Far from the Madding Crowd is very long. There was an intermission. It's also based on a Thomas Hardy Novel. So it was very depressing. Good acting from Terence Stamp and Julie Christie, but mostly just very depressing.

Chocolate, Sex Machine, & World Sinks Except Japan

Chocolate puts forth the interesting idea that the first step to being a muay thai master is to be autistic. It's also offensive in that sense. Let alone all the transgendered individuals in it. However, it was directed by the guy (Prachya Pinkaew) who did Ong-Bak (mentioned in my review of Tom Yum Goong), and stars a young girl as the star, doing ridiculously awesome things in an ice factory, a butcher's shop, and on the side of a building. If you were wondering how people didn't die in the film, just wait until you see the end credits, which is pretty much showing people having serious injuries. It explains some of the quick cuts in the otherwise well-done action scenes. Definitely see this if you like ass-kicking women. Also, it could've been much cooler: IMDB says "The film originally included Zen watching scenes from Bruce Lee and Jackie Chan movies, but these scenes were eventually cut due to licensing problems. The ice factory scene was originally shot as a split screen of Zen imitating the exact same moves she had seen Bruce Lee do in a fight scene. It showed a clip of Bruce Lee doing his fight moves at the same time as Zen was mimicking Bruce Lee's moves. The warehouse scene was shot in a similar fashion, but this time it showed a split screen of Zen imitating Jackie Chan, wherein she would do her interpretation of a Jackie Chan fight routine." I wish there hadn't been licensing problems. I want to see that movie so much.

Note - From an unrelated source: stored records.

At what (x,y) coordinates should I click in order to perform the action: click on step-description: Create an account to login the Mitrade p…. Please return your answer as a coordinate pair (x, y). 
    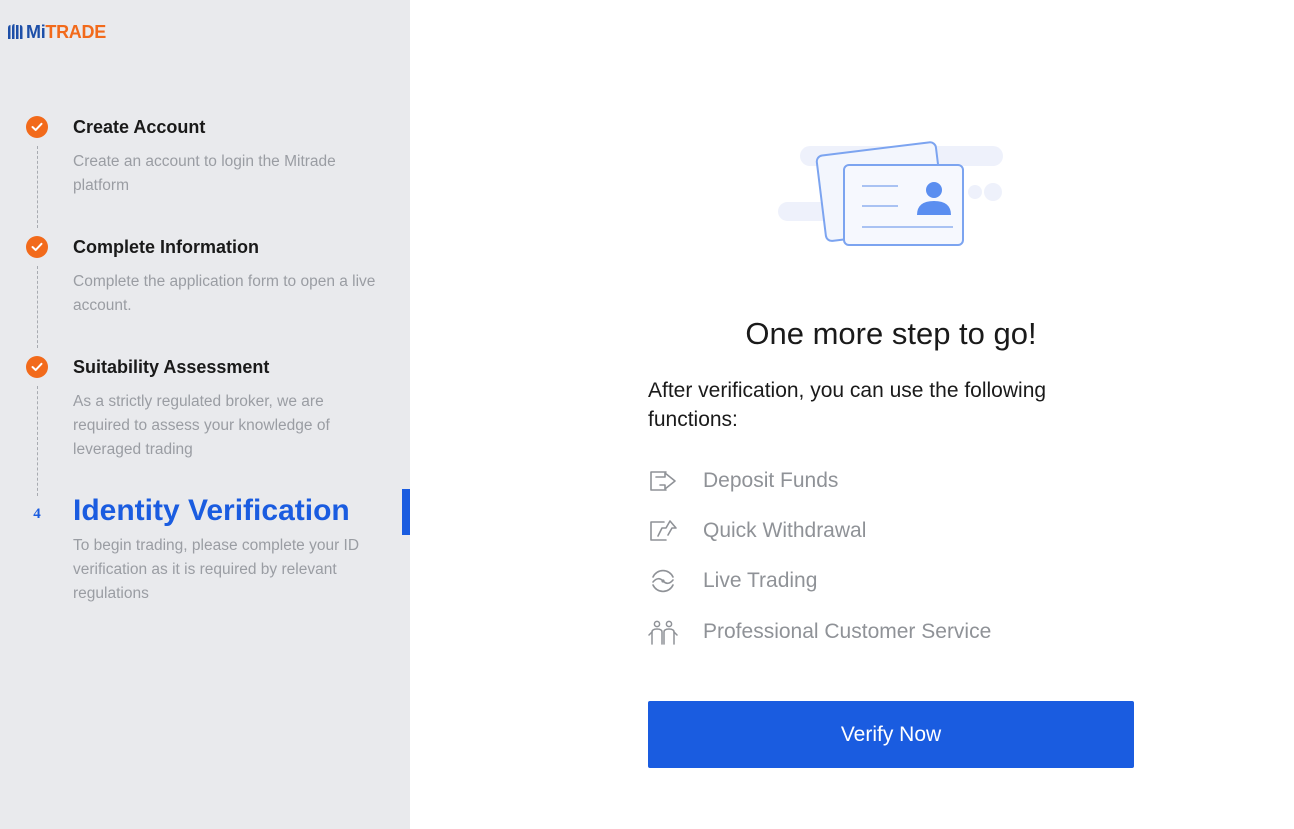
    Looking at the image, I should click on (204, 174).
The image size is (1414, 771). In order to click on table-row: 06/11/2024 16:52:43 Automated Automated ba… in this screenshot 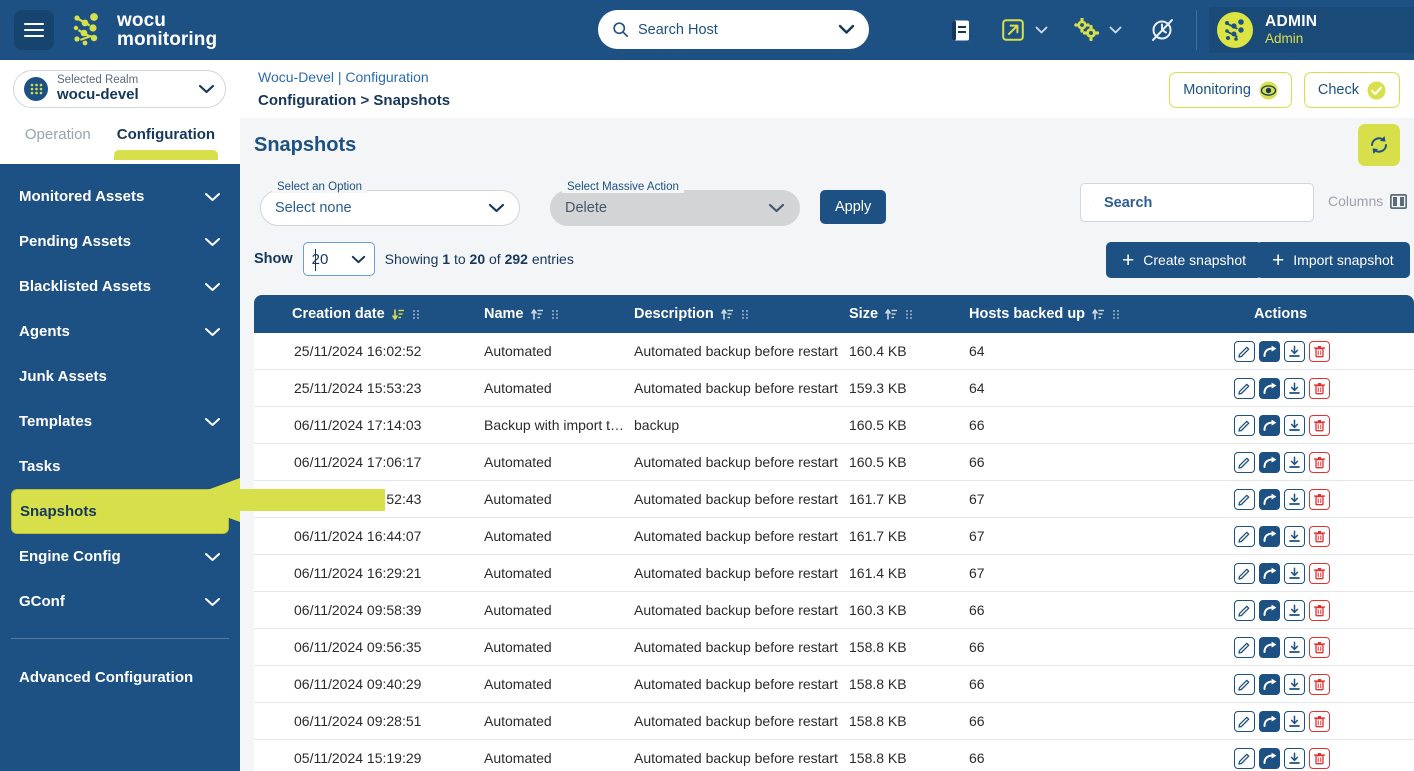, I will do `click(834, 500)`.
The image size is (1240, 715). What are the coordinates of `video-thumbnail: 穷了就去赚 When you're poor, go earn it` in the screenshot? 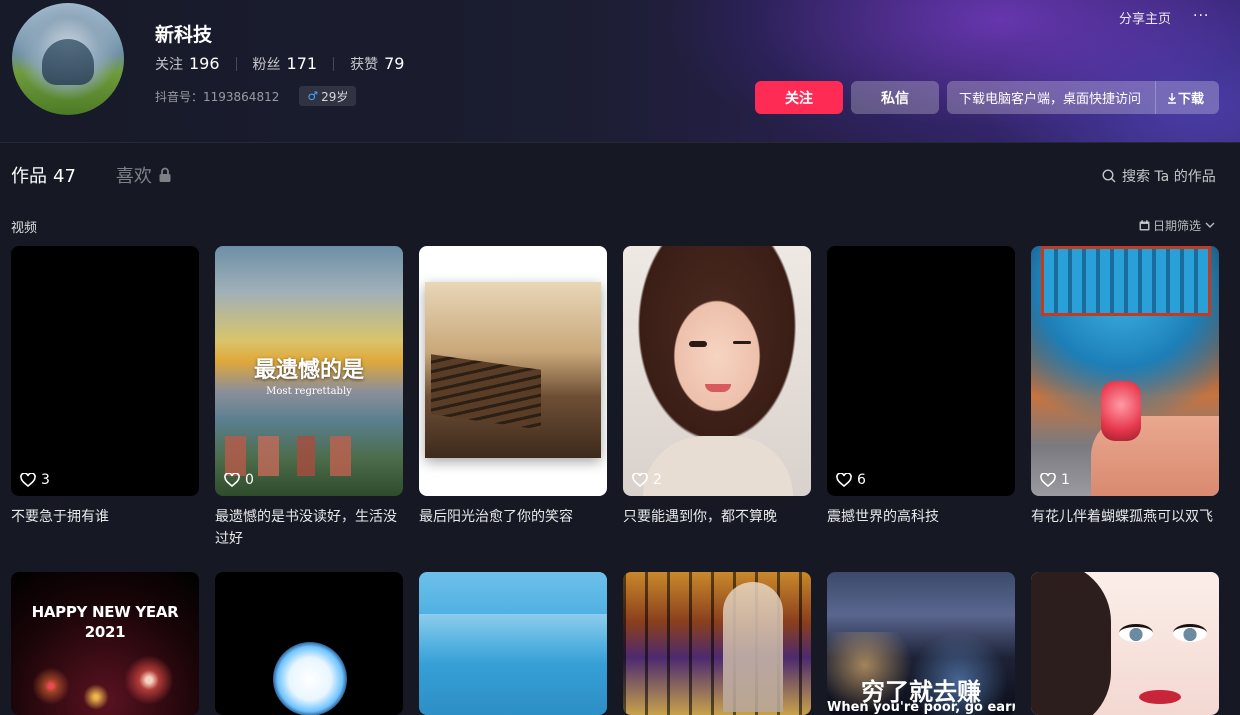 It's located at (921, 644).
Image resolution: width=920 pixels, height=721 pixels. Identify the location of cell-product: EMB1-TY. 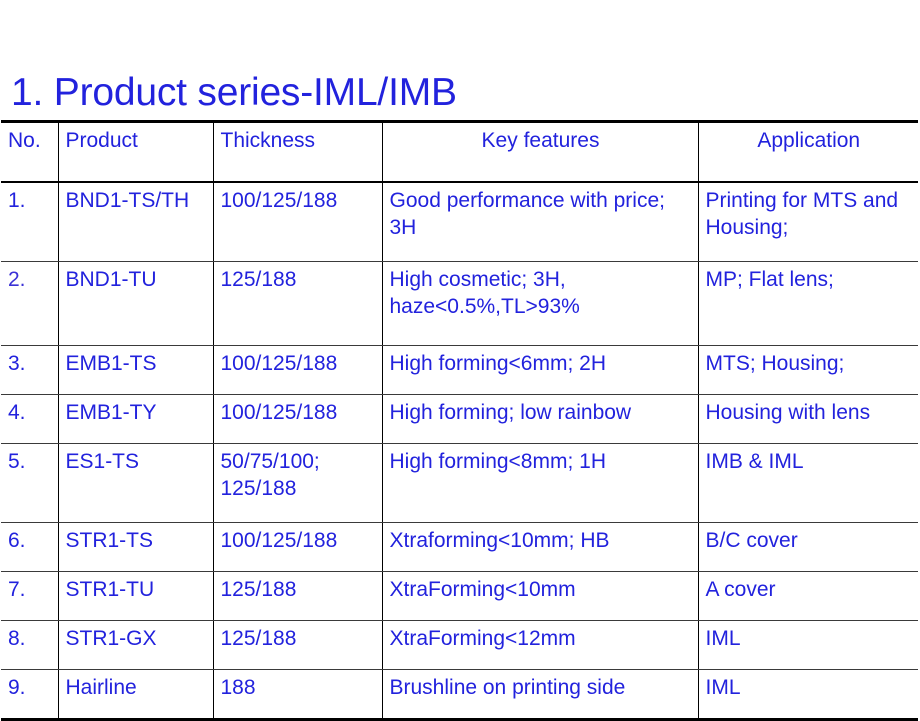
(136, 419).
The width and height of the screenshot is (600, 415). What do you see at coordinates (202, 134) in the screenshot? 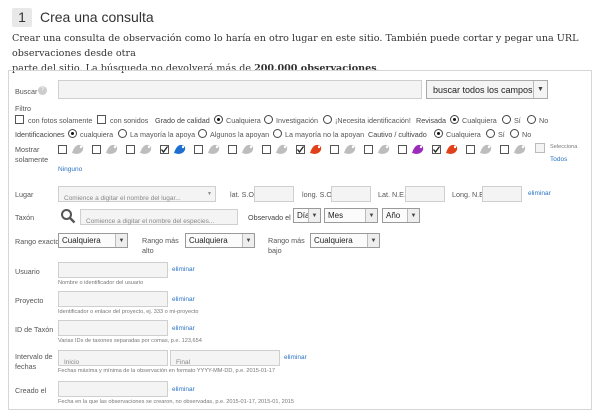
I see `ident-some-agree-radio` at bounding box center [202, 134].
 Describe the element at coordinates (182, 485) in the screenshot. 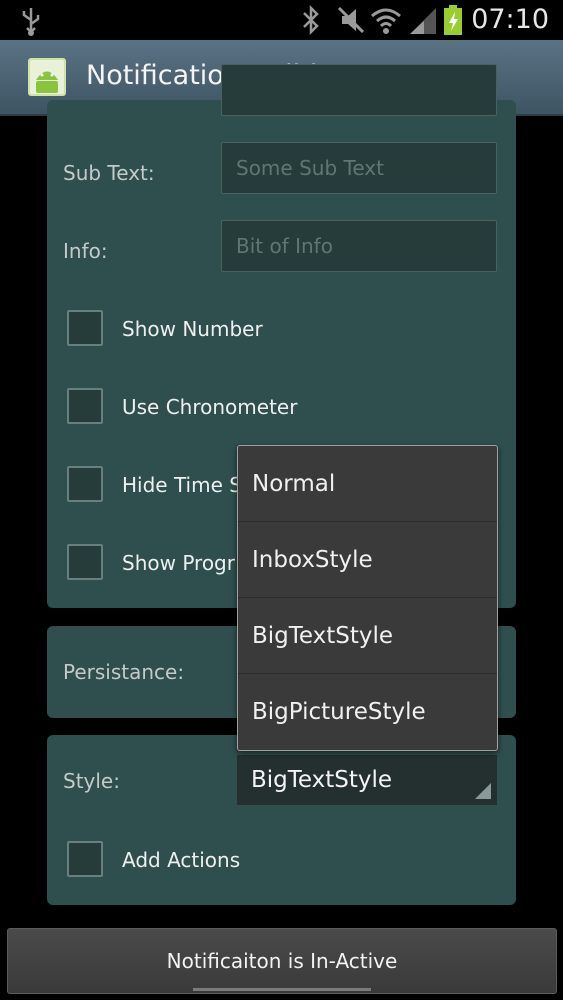

I see `hide-time-label: Hide Time S` at that location.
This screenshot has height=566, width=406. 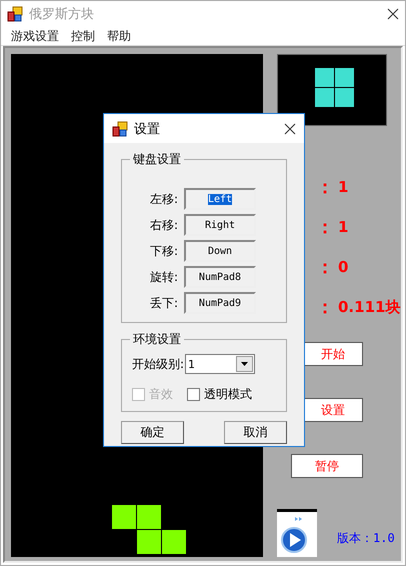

Sex Machine is a wacky Japanese pinku film about a woman whose son has fighting cockroaches and so do most of her suitors. I honestly cannot recall why I added this to my Netflix queue. It's very short and softcore porn. Only one of those two are things I tend to like in movies. Maybe if it had been more like the original title: "The Strange Saga of Hiroshi the Freeloading Sex Machine". That would've been better.

World Sinks Except Japan is a satire of Japan's relationship with the rest of the world. As a satire it falls flat. As a movie it falls flat. I basically kept watching because I wondered if it actually had anywhere to go. But nope, it just ended with a stupid Dr. Strangelove "homage" and me wasting my time. Boo.